§ Information shown
━━━━━━━━━━━━━━━━

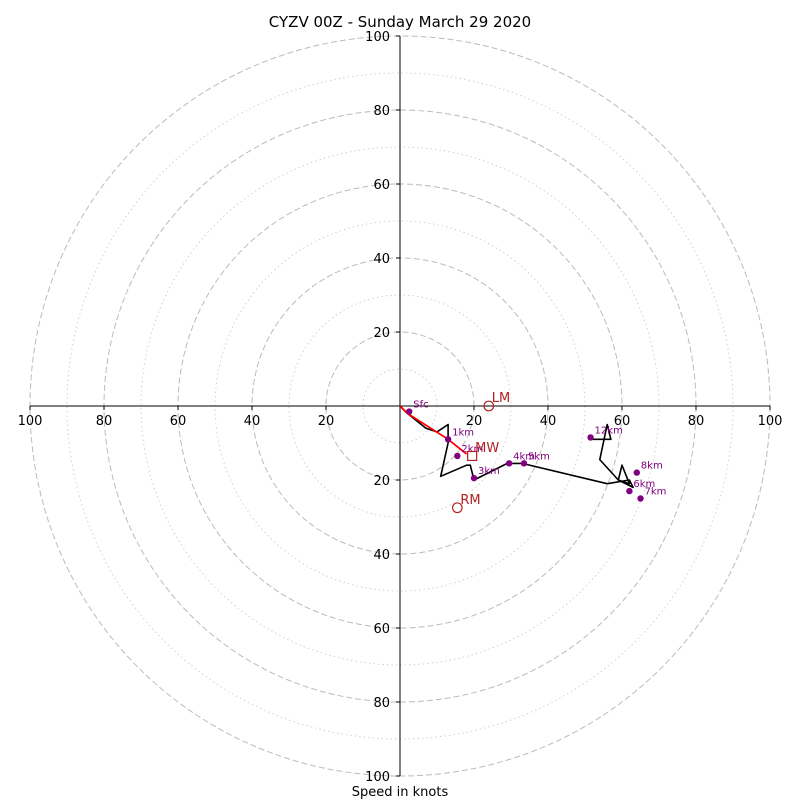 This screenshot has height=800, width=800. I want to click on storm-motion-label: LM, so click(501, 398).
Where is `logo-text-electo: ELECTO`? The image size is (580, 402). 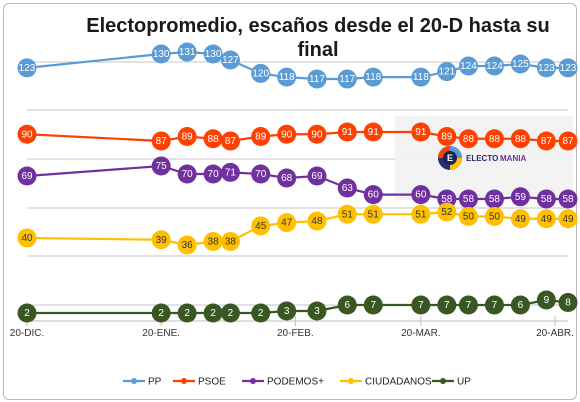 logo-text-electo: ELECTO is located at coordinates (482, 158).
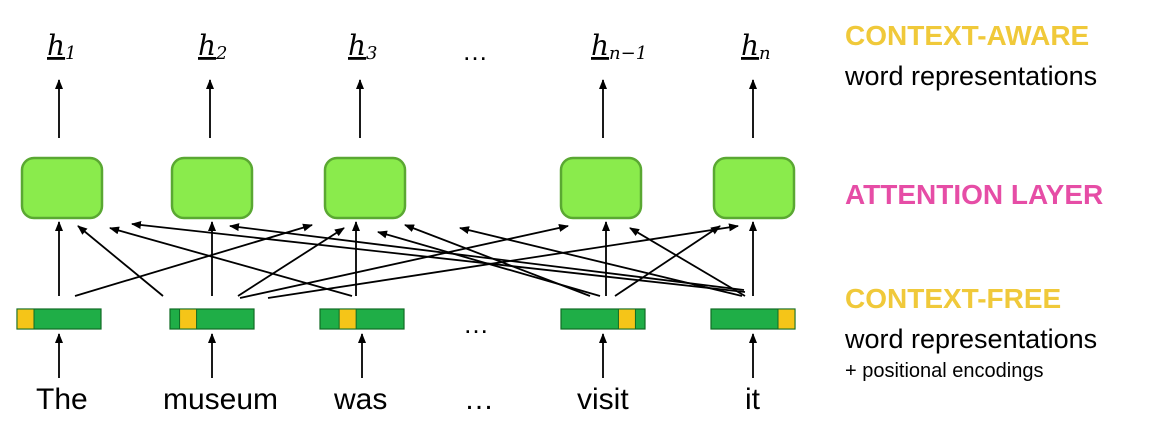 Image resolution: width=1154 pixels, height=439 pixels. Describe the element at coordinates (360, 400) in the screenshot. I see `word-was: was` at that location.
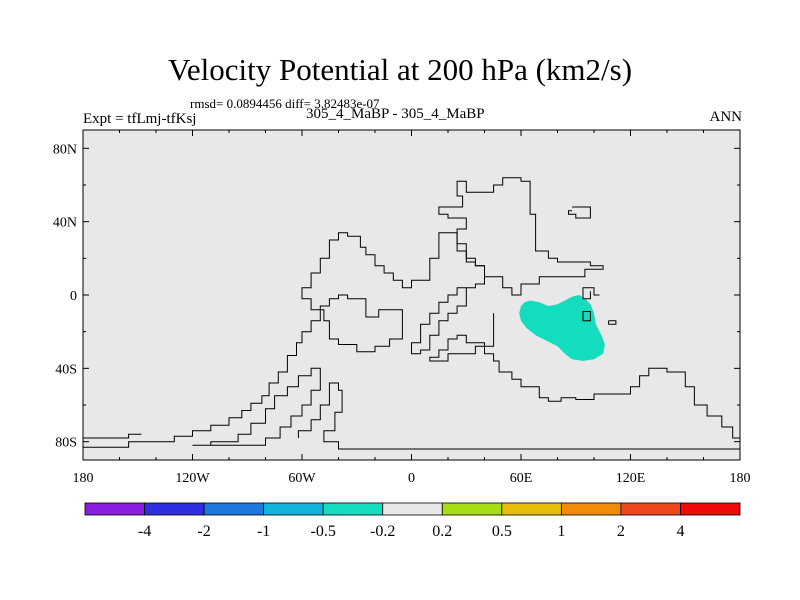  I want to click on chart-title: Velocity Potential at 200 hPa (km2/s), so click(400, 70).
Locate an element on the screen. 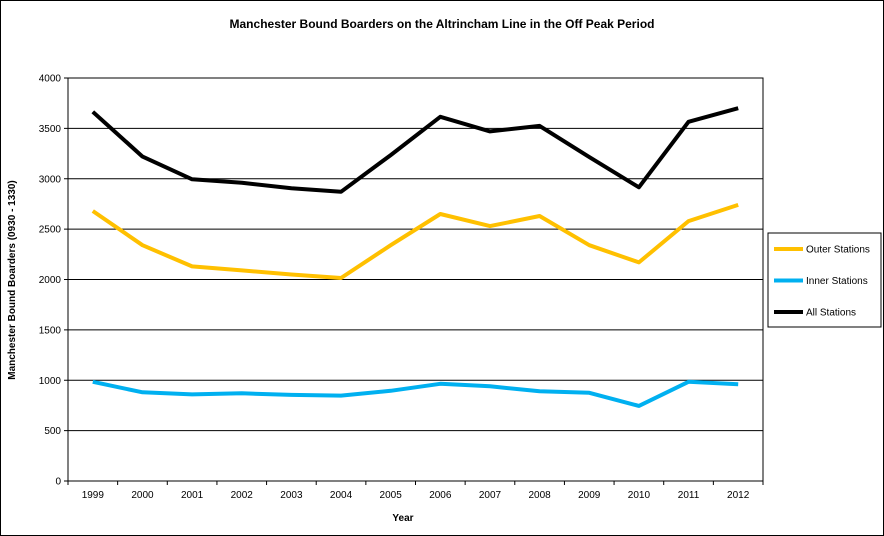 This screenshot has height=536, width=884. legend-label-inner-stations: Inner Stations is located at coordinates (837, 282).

━━━━━━━━━━━━━━━━

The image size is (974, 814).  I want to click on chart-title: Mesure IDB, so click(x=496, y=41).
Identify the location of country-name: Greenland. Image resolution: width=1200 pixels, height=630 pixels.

━━━━━━━━━━━━━━━━

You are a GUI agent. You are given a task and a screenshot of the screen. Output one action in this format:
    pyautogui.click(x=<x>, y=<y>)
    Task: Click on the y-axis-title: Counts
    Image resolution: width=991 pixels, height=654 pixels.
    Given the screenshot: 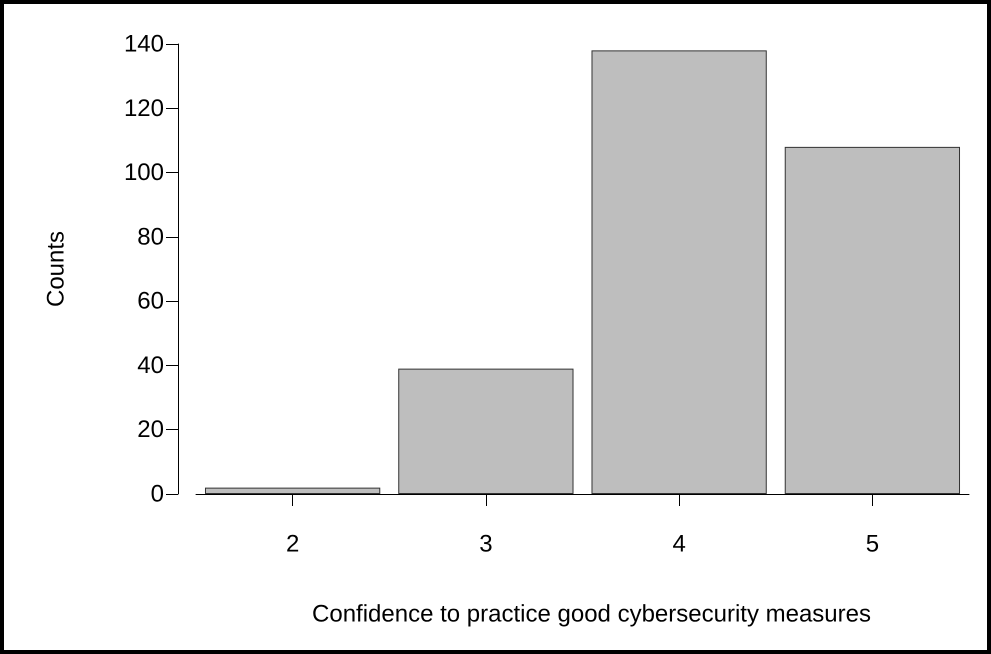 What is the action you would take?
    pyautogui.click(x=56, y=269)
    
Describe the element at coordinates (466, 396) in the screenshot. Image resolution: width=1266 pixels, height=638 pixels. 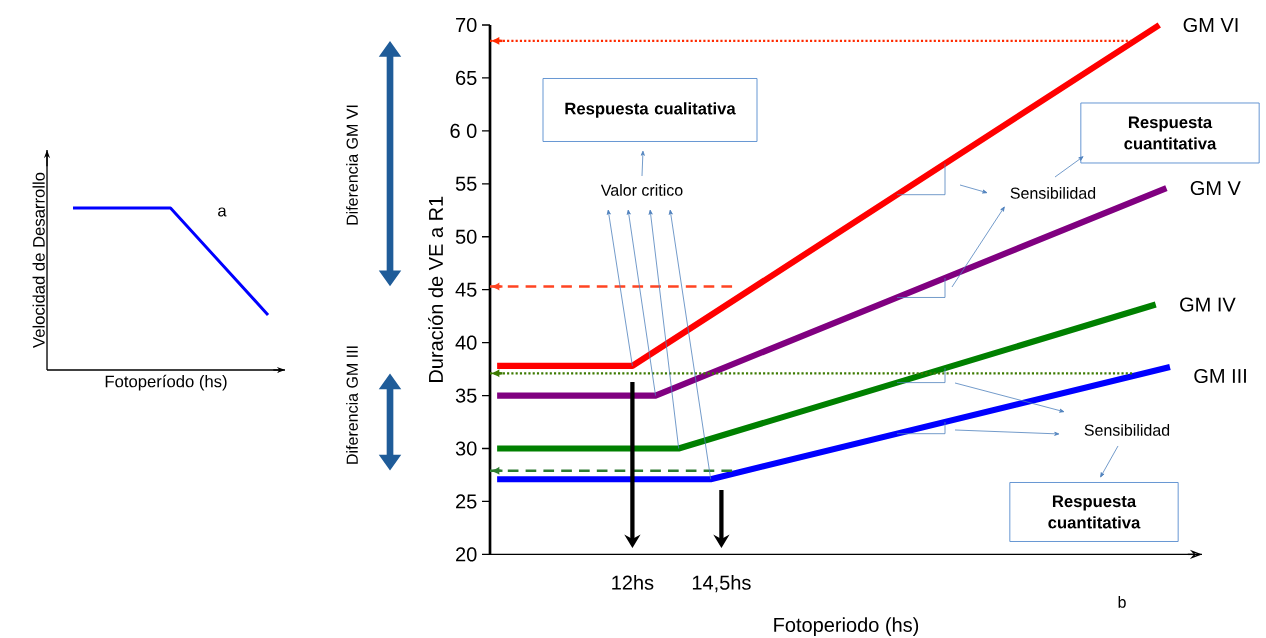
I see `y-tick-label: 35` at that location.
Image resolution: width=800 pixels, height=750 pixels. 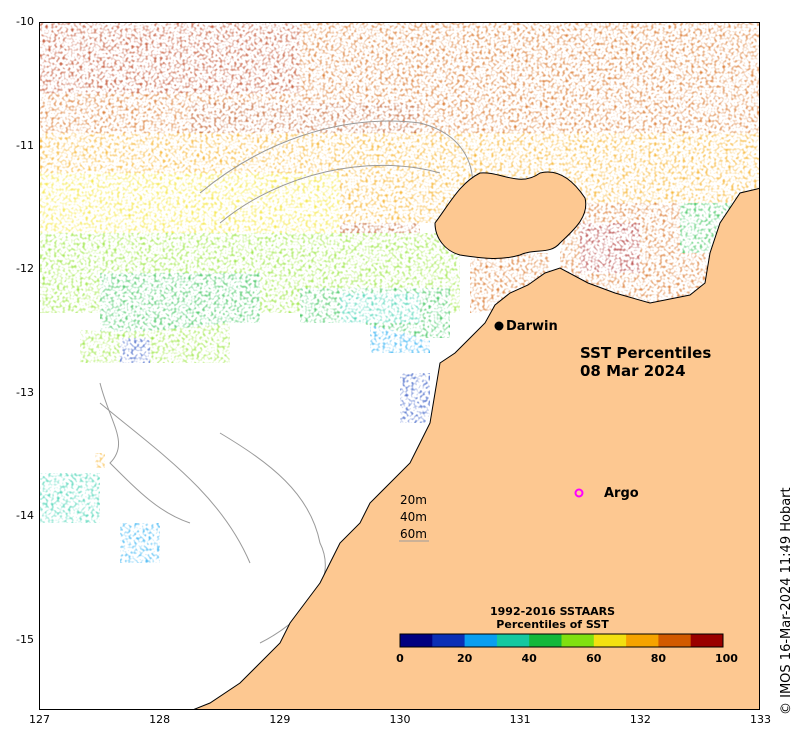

━━━━━━━━━━━━━━━━

§ How to complete this task
Arrange the lines starting at the one that contains "The image size is (974, 814)." and ending at the one that contains "Identify the location" as a Markdown table with the columns Row and Line. Number each line in Row and leave out any blank lines.

§ Task result
| Row | Line |
|---|---|
| 1 | The image size is (974, 814).  I want to click on chart-title: Mesure IDB, so click(x=496, y=41). |
| 2 | Identify the location of country-name: Greenland. Image resolution: width=1200 pixels, height=630 pixels. |